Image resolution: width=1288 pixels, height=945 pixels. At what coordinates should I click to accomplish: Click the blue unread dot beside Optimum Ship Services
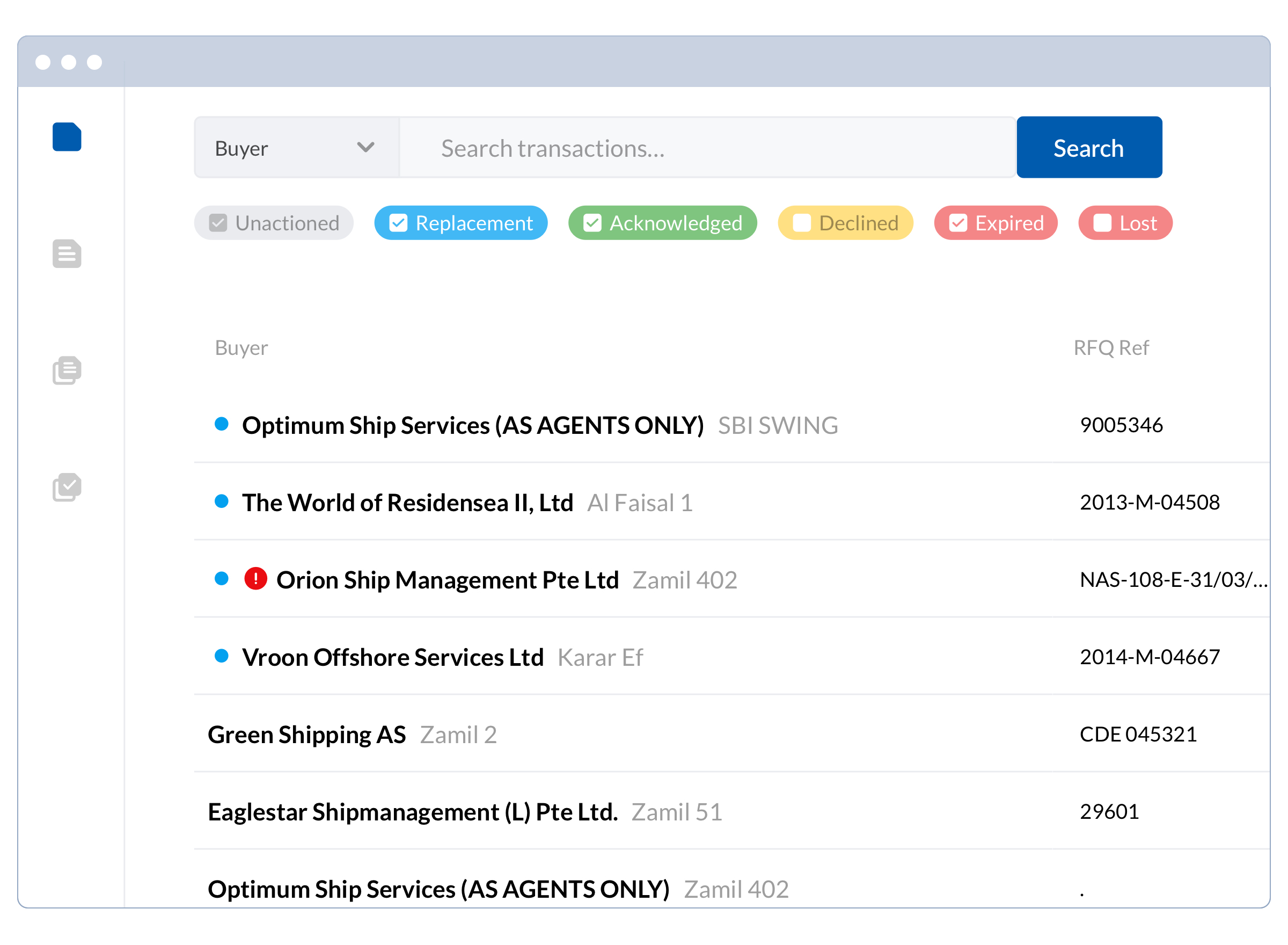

━━━━━━━━━━

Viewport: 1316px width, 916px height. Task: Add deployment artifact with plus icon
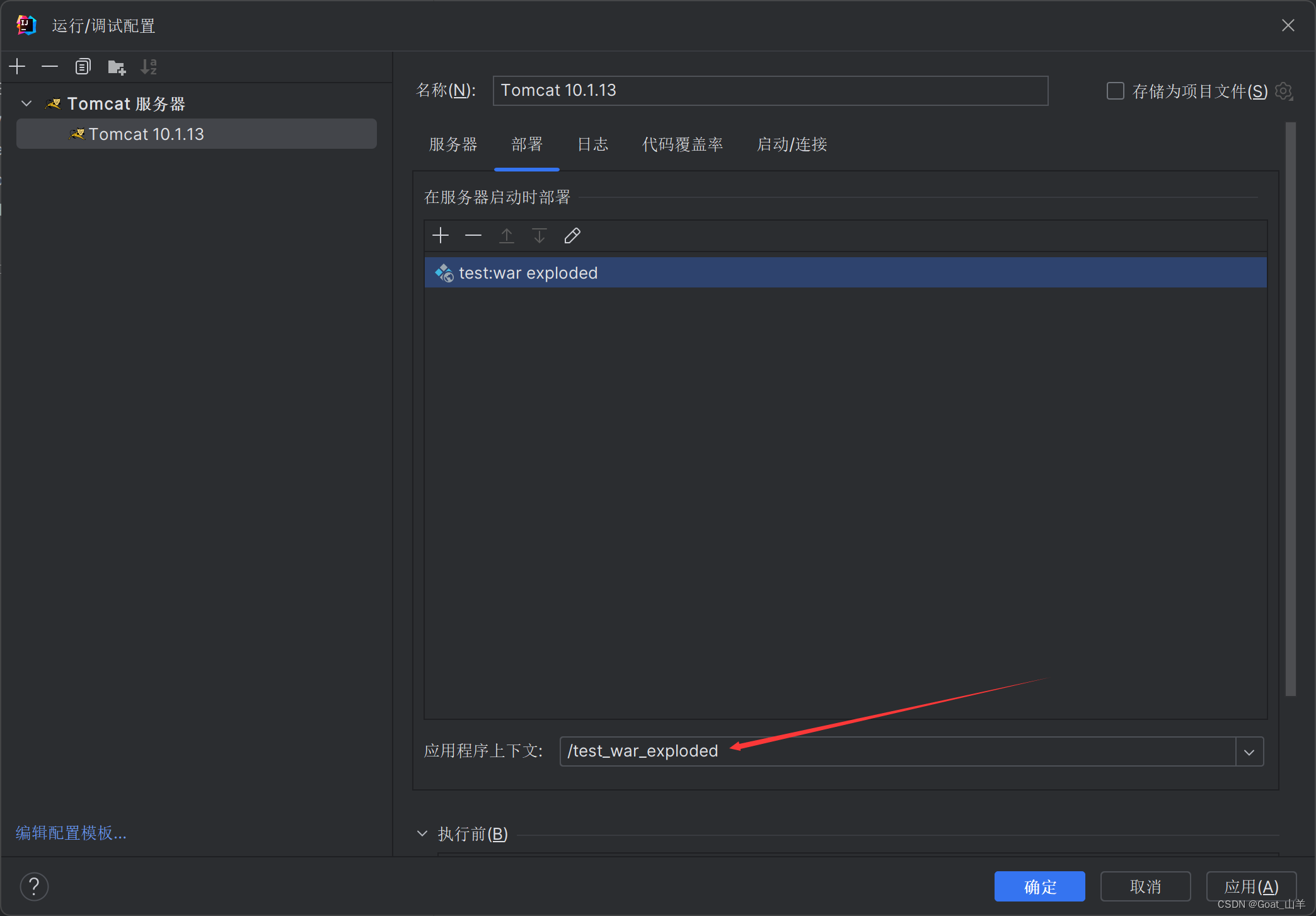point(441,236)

━━━━━━━━━━

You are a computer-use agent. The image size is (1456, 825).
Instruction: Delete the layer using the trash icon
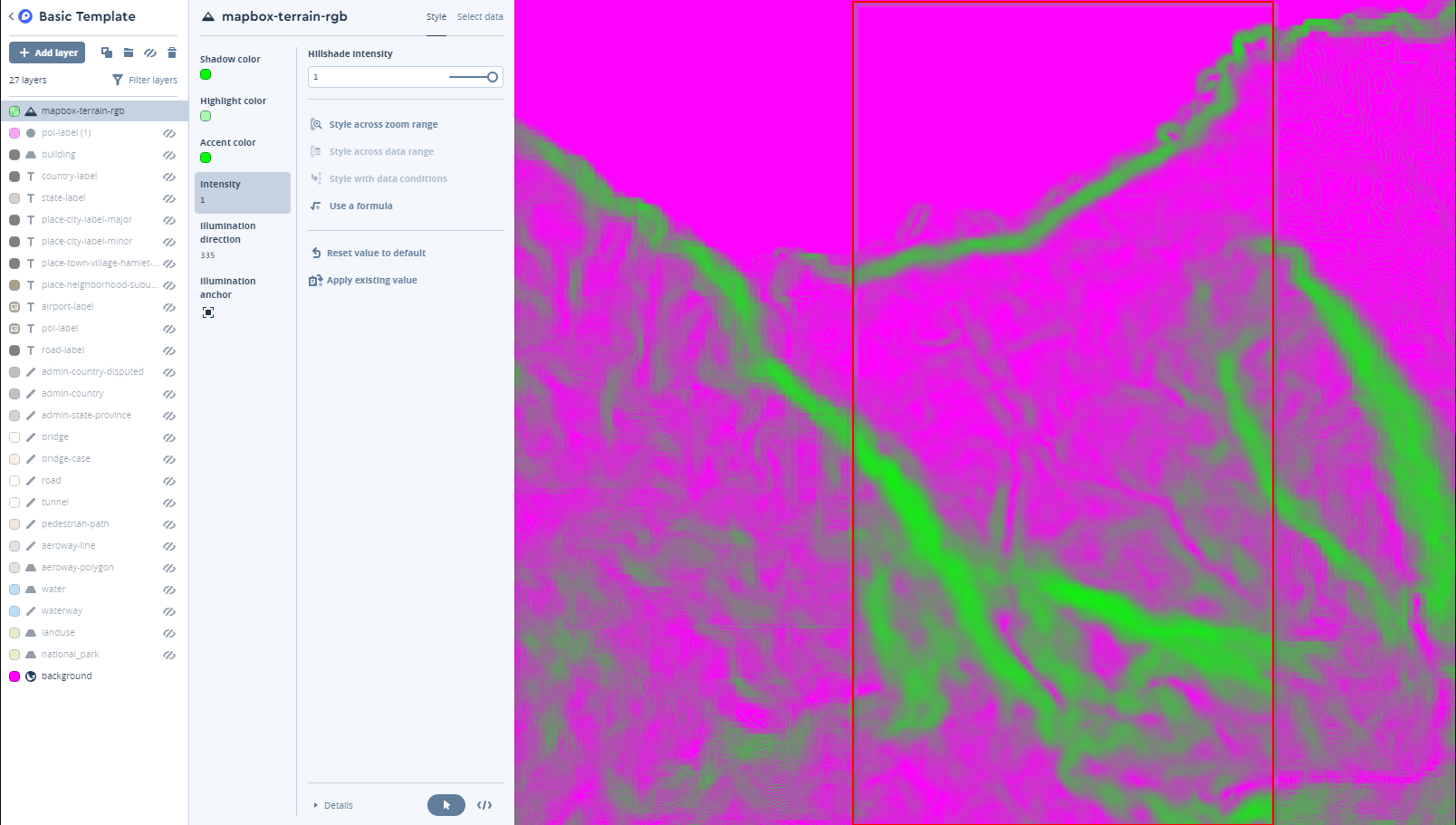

━━━━━━━━━━

_Work required_. The answer is the run of lines above from the line containing "You are a computer-use" through the line containing "Instruction: Delete the", copied exactly and alone.

_Exercise result_.
You are a computer-use agent. The image size is (1456, 825).
Instruction: Delete the layer using the trash icon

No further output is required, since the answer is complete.